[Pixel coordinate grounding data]

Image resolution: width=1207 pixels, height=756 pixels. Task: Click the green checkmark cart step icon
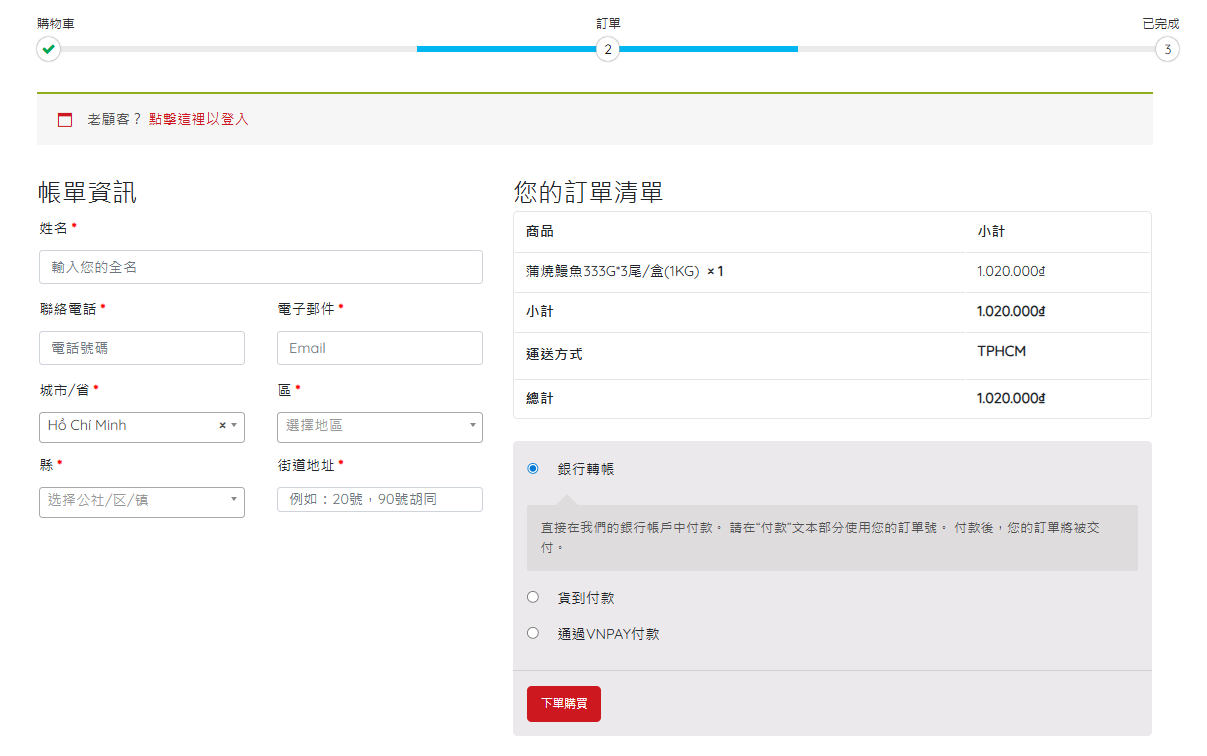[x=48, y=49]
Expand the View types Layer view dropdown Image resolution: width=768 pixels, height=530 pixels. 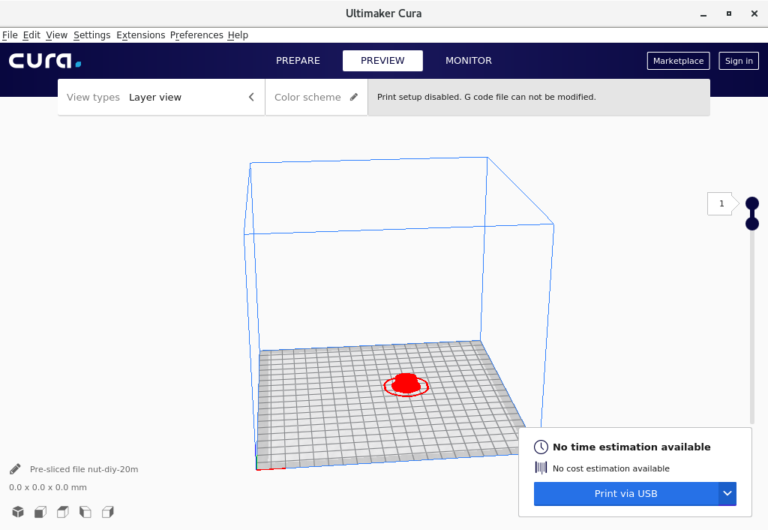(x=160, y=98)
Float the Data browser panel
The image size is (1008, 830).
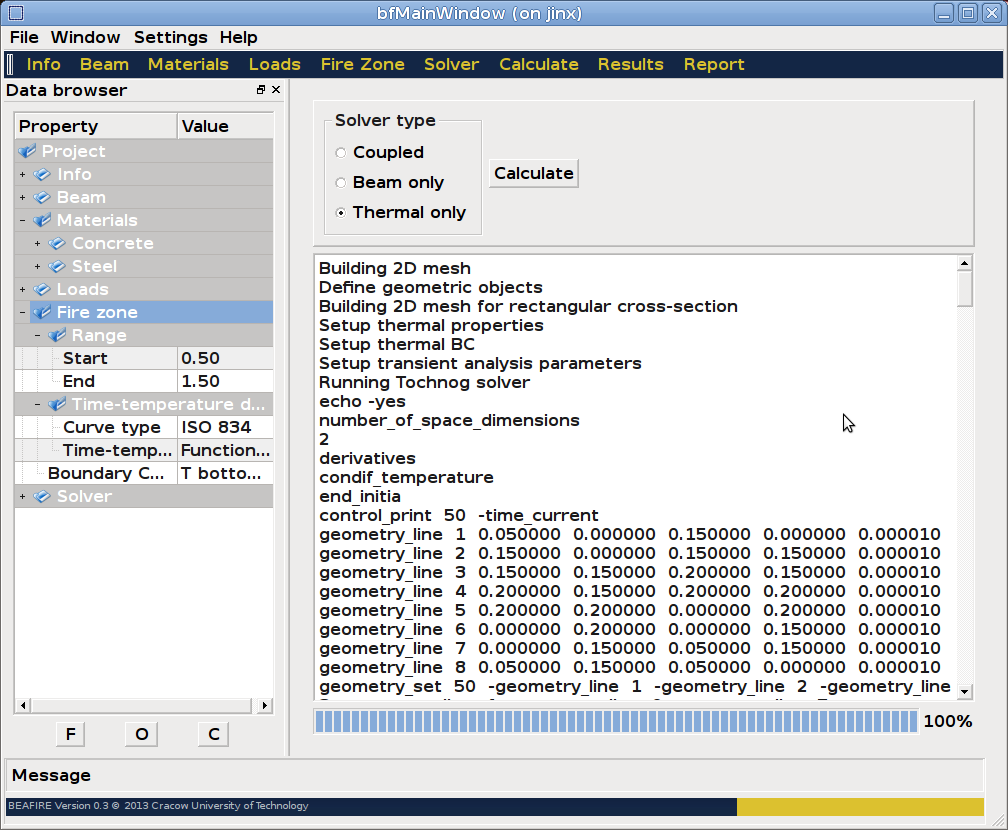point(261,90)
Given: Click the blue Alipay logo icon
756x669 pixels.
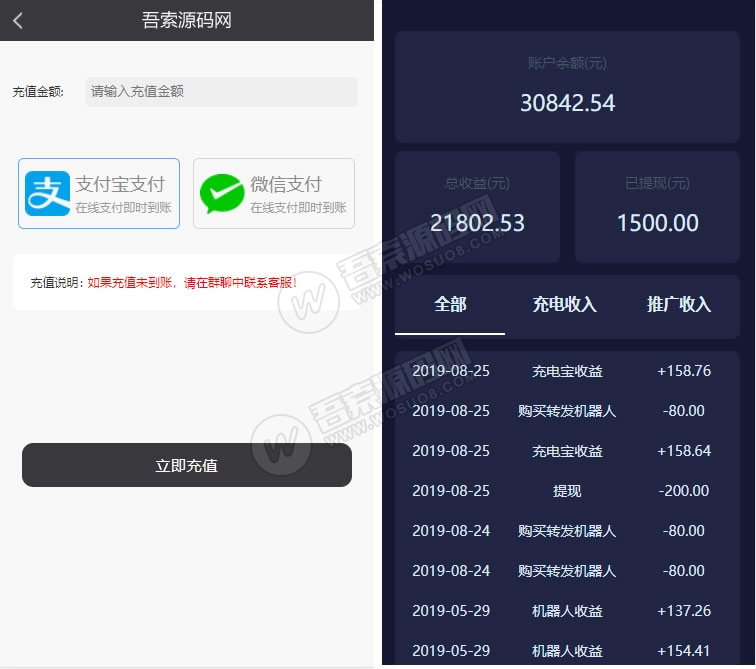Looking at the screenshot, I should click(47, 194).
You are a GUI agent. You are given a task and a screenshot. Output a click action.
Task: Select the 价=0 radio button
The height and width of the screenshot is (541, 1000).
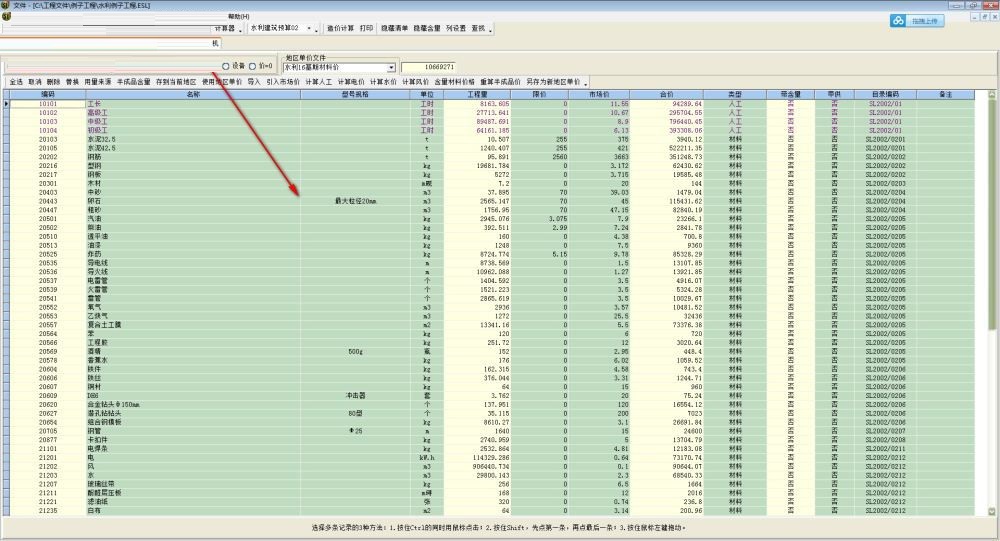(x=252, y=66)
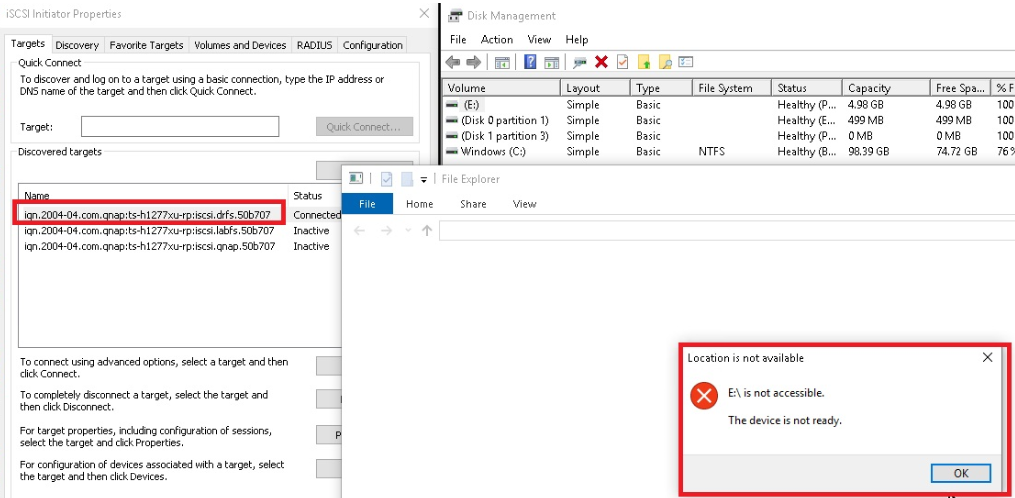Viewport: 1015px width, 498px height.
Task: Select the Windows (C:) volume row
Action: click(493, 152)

What you will do -> Only the lines from the one containing "Given: Click the blue Alipay logo icon" through the last line of the entries belong in the answer, given again exactly. Images stay out.

Exercise response ->
Given: Click the blue Alipay logo icon
756x669 pixels.
Looking at the screenshot, I should click(47, 194).
You are a GUI agent. You are given a task and a screenshot. Output a click action.
Task: Select the 价=0 radio button
The height and width of the screenshot is (541, 1000).
(x=252, y=66)
Viewport: 1015px width, 498px height.
Task: Select the Windows (C:) volume row
Action: click(493, 152)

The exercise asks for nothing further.